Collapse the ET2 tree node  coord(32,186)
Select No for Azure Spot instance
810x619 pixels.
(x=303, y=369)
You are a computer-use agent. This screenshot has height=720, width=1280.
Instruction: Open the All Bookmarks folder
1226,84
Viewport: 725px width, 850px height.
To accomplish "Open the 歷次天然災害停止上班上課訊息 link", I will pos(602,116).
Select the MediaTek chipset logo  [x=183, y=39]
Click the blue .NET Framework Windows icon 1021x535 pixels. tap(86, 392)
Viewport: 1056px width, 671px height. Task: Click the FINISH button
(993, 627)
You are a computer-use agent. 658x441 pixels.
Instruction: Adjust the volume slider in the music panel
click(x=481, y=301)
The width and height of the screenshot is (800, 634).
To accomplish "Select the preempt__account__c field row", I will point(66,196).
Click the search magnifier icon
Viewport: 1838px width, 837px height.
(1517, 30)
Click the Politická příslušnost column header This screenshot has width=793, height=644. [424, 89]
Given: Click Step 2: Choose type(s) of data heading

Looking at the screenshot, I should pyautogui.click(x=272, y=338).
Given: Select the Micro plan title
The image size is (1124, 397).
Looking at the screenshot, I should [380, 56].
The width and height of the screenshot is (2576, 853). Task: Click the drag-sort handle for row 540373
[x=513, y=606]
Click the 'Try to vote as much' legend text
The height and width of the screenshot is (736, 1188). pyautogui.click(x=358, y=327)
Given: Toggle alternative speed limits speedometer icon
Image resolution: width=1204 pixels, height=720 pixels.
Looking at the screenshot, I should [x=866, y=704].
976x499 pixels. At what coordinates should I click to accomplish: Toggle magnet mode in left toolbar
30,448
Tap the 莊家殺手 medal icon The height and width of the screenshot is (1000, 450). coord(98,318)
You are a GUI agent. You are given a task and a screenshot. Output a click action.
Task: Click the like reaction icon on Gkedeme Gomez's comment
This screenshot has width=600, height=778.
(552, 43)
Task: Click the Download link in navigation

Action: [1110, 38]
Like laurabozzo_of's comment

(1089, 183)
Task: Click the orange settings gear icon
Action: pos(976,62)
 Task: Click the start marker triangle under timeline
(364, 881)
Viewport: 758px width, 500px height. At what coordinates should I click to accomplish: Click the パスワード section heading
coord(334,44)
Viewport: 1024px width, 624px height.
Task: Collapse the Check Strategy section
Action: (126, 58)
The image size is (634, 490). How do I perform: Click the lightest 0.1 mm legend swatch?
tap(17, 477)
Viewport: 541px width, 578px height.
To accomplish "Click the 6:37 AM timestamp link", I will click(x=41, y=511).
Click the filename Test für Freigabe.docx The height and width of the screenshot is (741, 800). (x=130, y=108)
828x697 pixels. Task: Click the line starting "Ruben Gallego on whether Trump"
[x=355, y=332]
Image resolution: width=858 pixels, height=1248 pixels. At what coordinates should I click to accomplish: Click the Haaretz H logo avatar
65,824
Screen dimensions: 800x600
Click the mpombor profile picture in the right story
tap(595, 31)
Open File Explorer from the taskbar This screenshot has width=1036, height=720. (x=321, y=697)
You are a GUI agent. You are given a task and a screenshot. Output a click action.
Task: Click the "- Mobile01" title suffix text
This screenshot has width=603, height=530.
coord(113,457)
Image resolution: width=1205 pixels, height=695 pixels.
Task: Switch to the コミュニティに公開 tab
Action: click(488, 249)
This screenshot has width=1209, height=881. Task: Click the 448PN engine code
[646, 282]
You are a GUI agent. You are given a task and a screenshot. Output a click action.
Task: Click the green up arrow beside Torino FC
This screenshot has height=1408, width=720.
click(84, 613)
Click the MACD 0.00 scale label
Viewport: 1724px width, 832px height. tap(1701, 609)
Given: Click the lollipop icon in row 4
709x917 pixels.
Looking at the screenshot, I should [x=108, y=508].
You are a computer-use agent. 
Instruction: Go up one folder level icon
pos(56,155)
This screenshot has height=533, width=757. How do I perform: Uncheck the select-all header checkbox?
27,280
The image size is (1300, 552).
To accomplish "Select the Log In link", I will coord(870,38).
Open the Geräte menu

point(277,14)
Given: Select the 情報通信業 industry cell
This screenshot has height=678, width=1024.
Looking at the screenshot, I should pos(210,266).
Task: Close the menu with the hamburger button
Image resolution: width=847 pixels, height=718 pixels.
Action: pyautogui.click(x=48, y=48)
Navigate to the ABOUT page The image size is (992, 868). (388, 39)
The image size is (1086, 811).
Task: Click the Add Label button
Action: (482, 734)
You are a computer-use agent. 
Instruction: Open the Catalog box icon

========

WHAT YOU NEED TO DO:
Reproduce the records above with every character intact.

RESPONSE AREA:
Collapse the ET2 tree node  coord(32,186)
Select No for Azure Spot instance
810x619 pixels.
(x=303, y=369)
You are a computer-use agent. This screenshot has height=720, width=1280.
Instruction: Open the All Bookmarks folder
1226,84
Viewport: 725px width, 850px height.
To accomplish "Open the 歷次天然災害停止上班上課訊息 link", I will pos(602,116).
Select the MediaTek chipset logo  [x=183, y=39]
Click the blue .NET Framework Windows icon 1021x535 pixels. tap(86, 392)
Viewport: 1056px width, 671px height. Task: Click the FINISH button
(993, 627)
You are a computer-use agent. 658x441 pixels.
Instruction: Adjust the volume slider in the music panel
click(x=481, y=301)
The width and height of the screenshot is (800, 634).
To accomplish "Select the preempt__account__c field row", I will point(66,196).
Click the search magnifier icon
Viewport: 1838px width, 837px height.
(1517, 30)
Click the Politická příslušnost column header This screenshot has width=793, height=644. [424, 89]
Given: Click Step 2: Choose type(s) of data heading

Looking at the screenshot, I should pyautogui.click(x=272, y=338).
Given: Select the Micro plan title
The image size is (1124, 397).
Looking at the screenshot, I should [380, 56].
The width and height of the screenshot is (2576, 853). Task: Click the drag-sort handle for row 540373
[x=513, y=606]
Click the 'Try to vote as much' legend text
The height and width of the screenshot is (736, 1188). pyautogui.click(x=358, y=327)
Given: Toggle alternative speed limits speedometer icon
Image resolution: width=1204 pixels, height=720 pixels.
Looking at the screenshot, I should [x=866, y=704].
976x499 pixels. At what coordinates should I click to accomplish: Toggle magnet mode in left toolbar
30,448
Tap the 莊家殺手 medal icon The height and width of the screenshot is (1000, 450). coord(98,318)
You are a GUI agent. You are given a task and a screenshot. Output a click action.
Task: Click the like reaction icon on Gkedeme Gomez's comment
This screenshot has width=600, height=778.
(552, 43)
Task: Click the Download link in navigation

Action: [1110, 38]
Like laurabozzo_of's comment

(1089, 183)
Task: Click the orange settings gear icon
Action: pos(976,62)
 Task: Click the start marker triangle under timeline
(364, 881)
Viewport: 758px width, 500px height. At what coordinates should I click to accomplish: Click the パスワード section heading
coord(334,44)
Viewport: 1024px width, 624px height.
Task: Collapse the Check Strategy section
Action: (126, 58)
The image size is (634, 490). How do I perform: Click the lightest 0.1 mm legend swatch?
tap(17, 477)
Viewport: 541px width, 578px height.
To accomplish "Click the 6:37 AM timestamp link", I will click(x=41, y=511).
Click the filename Test für Freigabe.docx The height and width of the screenshot is (741, 800). (x=130, y=108)
828x697 pixels. Task: Click the line starting "Ruben Gallego on whether Trump"
[x=355, y=332]
Image resolution: width=858 pixels, height=1248 pixels. At what coordinates should I click to accomplish: Click the Haaretz H logo avatar
65,824
Screen dimensions: 800x600
Click the mpombor profile picture in the right story
tap(595, 31)
Open File Explorer from the taskbar This screenshot has width=1036, height=720. (x=321, y=697)
You are a GUI agent. You are given a task and a screenshot. Output a click action.
Task: Click the "- Mobile01" title suffix text
This screenshot has width=603, height=530.
coord(113,457)
Image resolution: width=1205 pixels, height=695 pixels.
Task: Switch to the コミュニティに公開 tab
Action: click(488, 249)
This screenshot has width=1209, height=881. Task: Click the 448PN engine code
[646, 282]
You are a GUI agent. You are given a task and a screenshot. Output a click action.
Task: Click the green up arrow beside Torino FC
This screenshot has height=1408, width=720.
click(84, 613)
Click the MACD 0.00 scale label
Viewport: 1724px width, 832px height. tap(1701, 609)
Given: Click the lollipop icon in row 4
709x917 pixels.
Looking at the screenshot, I should [x=108, y=508].
You are a computer-use agent. 
Instruction: Go up one folder level icon
pos(56,155)
This screenshot has height=533, width=757. How do I perform: Uncheck the select-all header checkbox?
27,280
The image size is (1300, 552).
To accomplish "Select the Log In link", I will coord(870,38).
Open the Geräte menu

point(277,14)
Given: Select the 情報通信業 industry cell
This screenshot has height=678, width=1024.
Looking at the screenshot, I should pos(210,266).
Task: Close the menu with the hamburger button
Image resolution: width=847 pixels, height=718 pixels.
Action: pyautogui.click(x=48, y=48)
Navigate to the ABOUT page The image size is (992, 868). (388, 39)
The image size is (1086, 811).
Task: Click the Add Label button
Action: (482, 734)
You are a computer-use agent. 
Instruction: Open the Catalog box icon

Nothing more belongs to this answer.